_Material shown:_
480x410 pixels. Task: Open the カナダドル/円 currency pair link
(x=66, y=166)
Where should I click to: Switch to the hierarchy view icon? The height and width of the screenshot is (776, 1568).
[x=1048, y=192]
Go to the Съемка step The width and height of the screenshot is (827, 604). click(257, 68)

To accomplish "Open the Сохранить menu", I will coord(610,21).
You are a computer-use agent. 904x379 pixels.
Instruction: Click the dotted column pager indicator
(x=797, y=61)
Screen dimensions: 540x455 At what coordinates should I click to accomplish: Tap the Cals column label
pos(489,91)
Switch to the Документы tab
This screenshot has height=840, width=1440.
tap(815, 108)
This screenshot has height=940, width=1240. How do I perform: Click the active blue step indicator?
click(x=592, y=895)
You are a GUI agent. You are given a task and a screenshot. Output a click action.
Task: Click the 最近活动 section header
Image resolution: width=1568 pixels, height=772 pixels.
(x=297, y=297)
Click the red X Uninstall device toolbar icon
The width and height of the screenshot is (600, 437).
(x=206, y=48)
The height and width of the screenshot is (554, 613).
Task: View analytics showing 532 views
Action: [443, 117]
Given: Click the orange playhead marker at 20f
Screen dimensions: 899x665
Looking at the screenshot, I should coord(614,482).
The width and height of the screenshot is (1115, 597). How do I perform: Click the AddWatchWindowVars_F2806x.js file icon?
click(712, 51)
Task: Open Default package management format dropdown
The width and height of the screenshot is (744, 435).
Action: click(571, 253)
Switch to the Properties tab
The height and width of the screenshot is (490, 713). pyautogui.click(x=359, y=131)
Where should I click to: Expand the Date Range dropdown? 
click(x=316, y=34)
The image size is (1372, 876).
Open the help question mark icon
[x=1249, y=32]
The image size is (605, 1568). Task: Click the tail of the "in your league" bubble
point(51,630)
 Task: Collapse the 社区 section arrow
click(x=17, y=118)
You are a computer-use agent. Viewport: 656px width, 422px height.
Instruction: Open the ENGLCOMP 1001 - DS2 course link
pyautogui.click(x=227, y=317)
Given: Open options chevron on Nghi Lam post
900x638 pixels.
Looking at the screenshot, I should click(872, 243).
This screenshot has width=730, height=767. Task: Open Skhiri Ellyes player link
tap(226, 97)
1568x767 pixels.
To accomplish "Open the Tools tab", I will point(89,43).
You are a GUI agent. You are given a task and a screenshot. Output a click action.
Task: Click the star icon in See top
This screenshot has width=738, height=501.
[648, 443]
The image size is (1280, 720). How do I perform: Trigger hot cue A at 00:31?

_Work instructions:_ Transcribe every record. Match each line exactly.

_Task answer:_
480x410 pixels. Task: Open the カナダドル/円 currency pair link
(x=66, y=166)
Where should I click to: Switch to the hierarchy view icon? The height and width of the screenshot is (776, 1568).
[x=1048, y=192]
Go to the Съемка step The width and height of the screenshot is (827, 604). click(257, 68)

To accomplish "Open the Сохранить menu", I will coord(610,21).
You are a computer-use agent. 904x379 pixels.
Instruction: Click the dotted column pager indicator
(x=797, y=61)
Screen dimensions: 540x455 At what coordinates should I click to accomplish: Tap the Cals column label
pos(489,91)
Switch to the Документы tab
This screenshot has height=840, width=1440.
tap(815, 108)
This screenshot has height=940, width=1240. How do I perform: Click the active blue step indicator?
click(x=592, y=895)
You are a GUI agent. You are given a task and a screenshot. Output a click action.
Task: Click the 最近活动 section header
Image resolution: width=1568 pixels, height=772 pixels.
(x=297, y=297)
Click the red X Uninstall device toolbar icon
The width and height of the screenshot is (600, 437).
(x=206, y=48)
The height and width of the screenshot is (554, 613).
Task: View analytics showing 532 views
Action: [443, 117]
Given: Click the orange playhead marker at 20f
Screen dimensions: 899x665
Looking at the screenshot, I should coord(614,482).
The width and height of the screenshot is (1115, 597). How do I perform: Click the AddWatchWindowVars_F2806x.js file icon?
click(712, 51)
Task: Open Default package management format dropdown
The width and height of the screenshot is (744, 435).
Action: click(571, 253)
Switch to the Properties tab
The height and width of the screenshot is (490, 713). pyautogui.click(x=359, y=131)
Where should I click to: Expand the Date Range dropdown? 
click(x=316, y=34)
The image size is (1372, 876).
Open the help question mark icon
[x=1249, y=32]
The image size is (605, 1568). Task: Click the tail of the "in your league" bubble
point(51,630)
 Task: Collapse the 社区 section arrow
click(x=17, y=118)
You are a computer-use agent. Viewport: 656px width, 422px height.
Instruction: Open the ENGLCOMP 1001 - DS2 course link
pyautogui.click(x=227, y=317)
Given: Open options chevron on Nghi Lam post
900x638 pixels.
Looking at the screenshot, I should click(872, 243).
This screenshot has width=730, height=767. Task: Open Skhiri Ellyes player link
tap(226, 97)
1568x767 pixels.
To accomplish "Open the Tools tab", I will point(89,43).
You are a GUI agent. You are given a task and a screenshot. Output a click action.
Task: Click the star icon in See top
This screenshot has width=738, height=501.
[648, 443]
The image size is (1280, 720). How do I perform: Trigger hot cue A at 00:31?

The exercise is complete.